WHAT THE EXERCISE ASKS
Begin at the line holding "Select Restore defaults" and set down exactly each line through the last one below, omitting pictures. Include nothing else.

PROVIDED DATA
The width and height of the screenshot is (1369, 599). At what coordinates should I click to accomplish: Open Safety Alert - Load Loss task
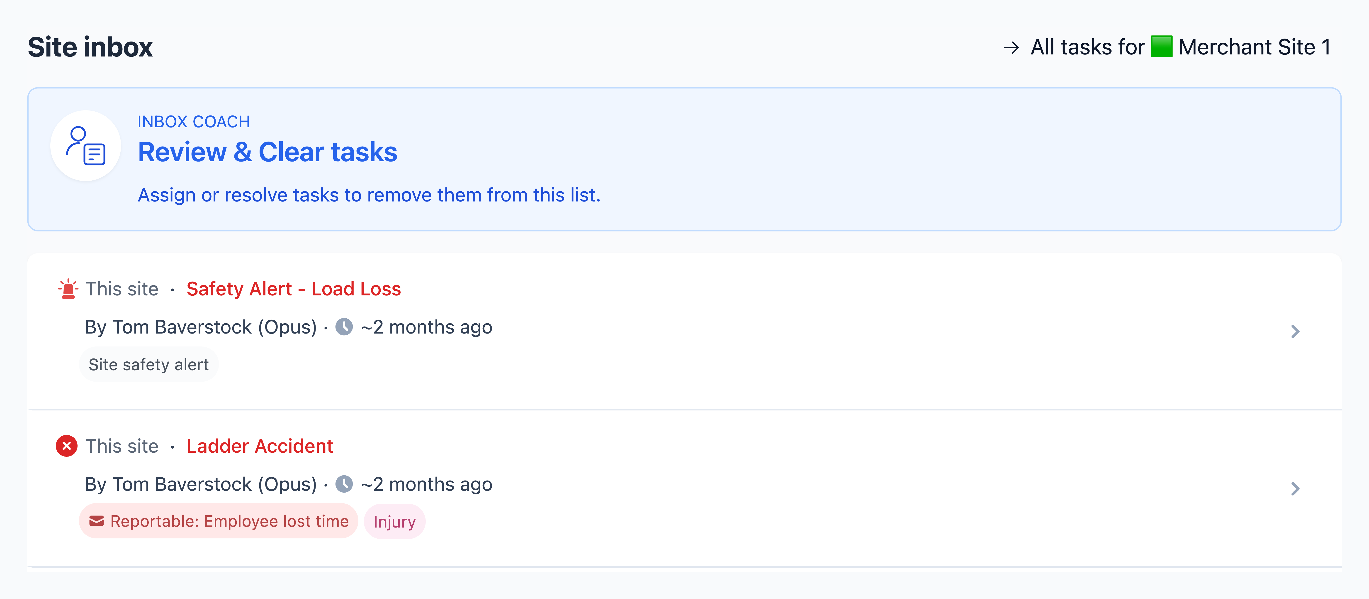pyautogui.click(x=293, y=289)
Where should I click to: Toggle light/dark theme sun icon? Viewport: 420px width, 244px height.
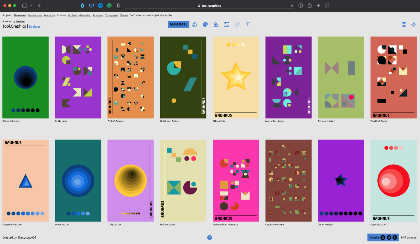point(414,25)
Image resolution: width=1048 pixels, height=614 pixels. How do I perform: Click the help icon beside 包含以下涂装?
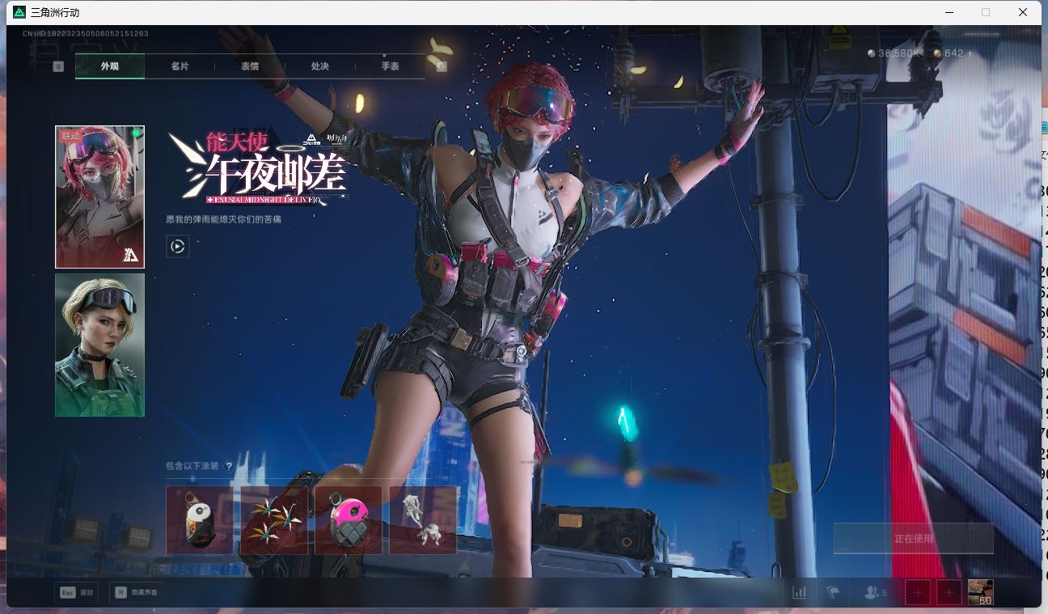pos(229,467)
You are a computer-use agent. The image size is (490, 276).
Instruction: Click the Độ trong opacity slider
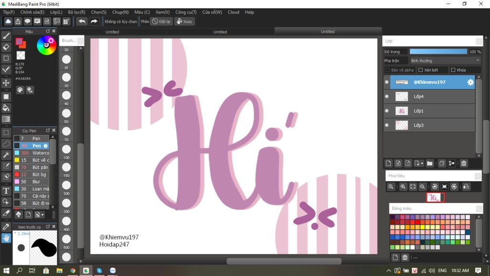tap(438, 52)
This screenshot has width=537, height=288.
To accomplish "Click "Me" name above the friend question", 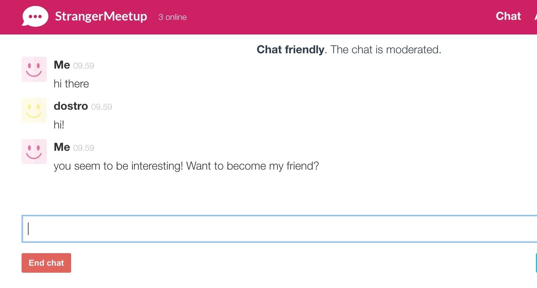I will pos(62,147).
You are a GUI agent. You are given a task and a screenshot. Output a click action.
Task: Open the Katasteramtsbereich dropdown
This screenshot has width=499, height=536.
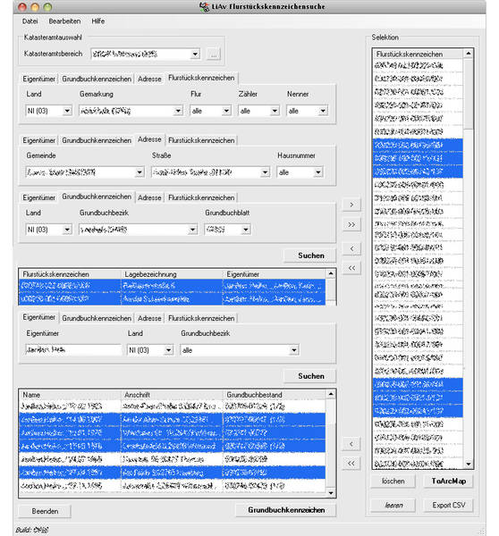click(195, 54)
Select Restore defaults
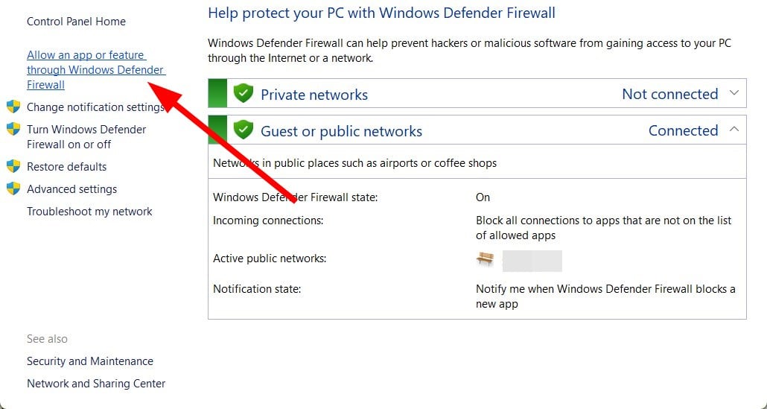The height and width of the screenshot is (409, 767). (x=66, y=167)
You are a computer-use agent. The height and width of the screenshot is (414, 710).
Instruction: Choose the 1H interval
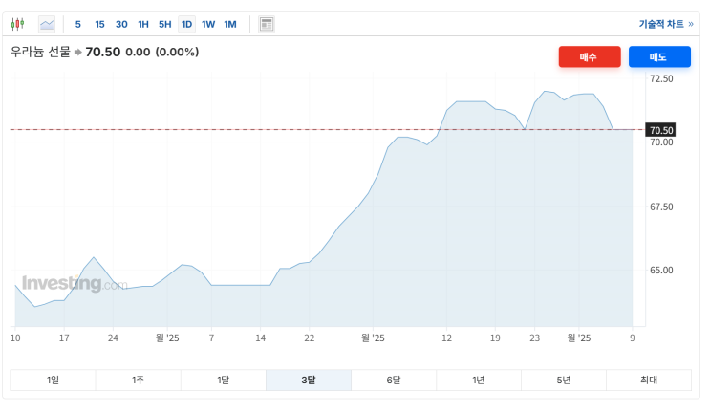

WRITTEN RESPONSE
Select Restore defaults
The height and width of the screenshot is (409, 767). (x=66, y=167)
You are a computer-use agent. The height and width of the screenshot is (414, 710).
Instruction: Choose the 1H interval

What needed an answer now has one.